Sensory axon growth in Brn3a null mice. Brn3a^+/− control (A,C, E, G) and Brn3a^−/− (B, D,F, H) E13.5 embryos were stained for β-gal activity and (A–F) were hemisected before clearing. The major axonal projections of the sensory ganglia are present in Brn3a knock-out mice (A,B), but there is extensive abnormal branching, particularly in the ophthalmic and maxillary divisions of the trigeminal (C, D, arrows). Occipital sensory structures, which normally regress by this stage (E), persist abnormally in Brn3a null mice (F, arrows). Dorsal views of control and Brn3a knock-out embryos show that the aberrant sensory axons do not cross the midline in either the CNS or the periphery (G,H). The patterns of axonal growth in 11 kb/LacZ, Brn3a^−/− and heterozygous controls were very similar in specimens obtained from three different litters staged from E13.5 to E14.5. In preliminary experiments, it was observed that Brn3a^−/− embryos stained more intensely than Brn3a^+/− littermates, consistent with negative autoregulation by Brn3a. Because we wished to ensure that no axonal projections would be overlooked in control embryos as a result of lower reporter expression, controls were deliberately stained two to four times longer than knock-out embryos.

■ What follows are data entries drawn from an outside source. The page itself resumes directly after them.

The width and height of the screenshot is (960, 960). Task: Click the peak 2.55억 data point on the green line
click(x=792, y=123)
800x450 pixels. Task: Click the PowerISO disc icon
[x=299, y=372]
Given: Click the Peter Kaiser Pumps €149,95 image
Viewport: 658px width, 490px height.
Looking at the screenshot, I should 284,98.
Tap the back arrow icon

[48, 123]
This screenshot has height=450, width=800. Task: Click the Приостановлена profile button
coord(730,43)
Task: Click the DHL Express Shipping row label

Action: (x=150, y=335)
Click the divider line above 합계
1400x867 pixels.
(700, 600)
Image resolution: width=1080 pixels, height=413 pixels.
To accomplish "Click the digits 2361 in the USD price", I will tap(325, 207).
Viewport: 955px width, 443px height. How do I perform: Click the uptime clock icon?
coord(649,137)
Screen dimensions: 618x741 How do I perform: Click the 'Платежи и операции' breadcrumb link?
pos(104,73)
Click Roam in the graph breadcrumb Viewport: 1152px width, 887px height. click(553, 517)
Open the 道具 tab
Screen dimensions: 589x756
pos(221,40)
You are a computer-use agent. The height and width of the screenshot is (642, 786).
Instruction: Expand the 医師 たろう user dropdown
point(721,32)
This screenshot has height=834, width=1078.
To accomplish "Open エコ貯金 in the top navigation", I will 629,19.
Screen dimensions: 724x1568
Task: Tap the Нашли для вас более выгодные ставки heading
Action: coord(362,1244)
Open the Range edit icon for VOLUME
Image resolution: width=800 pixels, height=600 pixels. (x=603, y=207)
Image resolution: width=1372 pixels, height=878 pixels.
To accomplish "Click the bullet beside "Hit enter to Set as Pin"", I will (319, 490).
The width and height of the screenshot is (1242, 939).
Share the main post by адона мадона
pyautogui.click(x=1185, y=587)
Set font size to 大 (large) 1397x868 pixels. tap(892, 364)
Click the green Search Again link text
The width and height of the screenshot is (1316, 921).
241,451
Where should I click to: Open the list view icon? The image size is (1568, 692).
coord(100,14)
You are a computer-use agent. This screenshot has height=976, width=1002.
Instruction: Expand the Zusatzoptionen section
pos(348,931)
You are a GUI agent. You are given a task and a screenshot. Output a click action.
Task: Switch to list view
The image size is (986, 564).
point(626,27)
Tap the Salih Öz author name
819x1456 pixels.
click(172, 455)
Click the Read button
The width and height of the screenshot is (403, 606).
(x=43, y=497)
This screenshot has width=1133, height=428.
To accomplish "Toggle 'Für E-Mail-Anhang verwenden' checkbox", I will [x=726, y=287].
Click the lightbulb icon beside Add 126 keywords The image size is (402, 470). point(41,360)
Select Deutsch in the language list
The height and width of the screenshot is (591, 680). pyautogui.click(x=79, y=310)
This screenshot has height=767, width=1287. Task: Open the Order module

This overstaining resulted in very intense signal in the sensory ganglia of controls (A, C) and some diffusion of the β-gal reaction product into the surrounding tissue of the ganglia.5g, Trigeminal ganglion; 8g, vestibulocochlear ganglion; 9g, superior ganglion of glossopharyngeal nerve; C2, dorsal root ganglion corresponding to cervical segment C2; Mn, mandibular division of trigeminal nerve; Mx, maxillary division of trigeminal nerve; Op, ophthalmic division of trigeminal nerve; Pr5, principal trigeminal nucleus.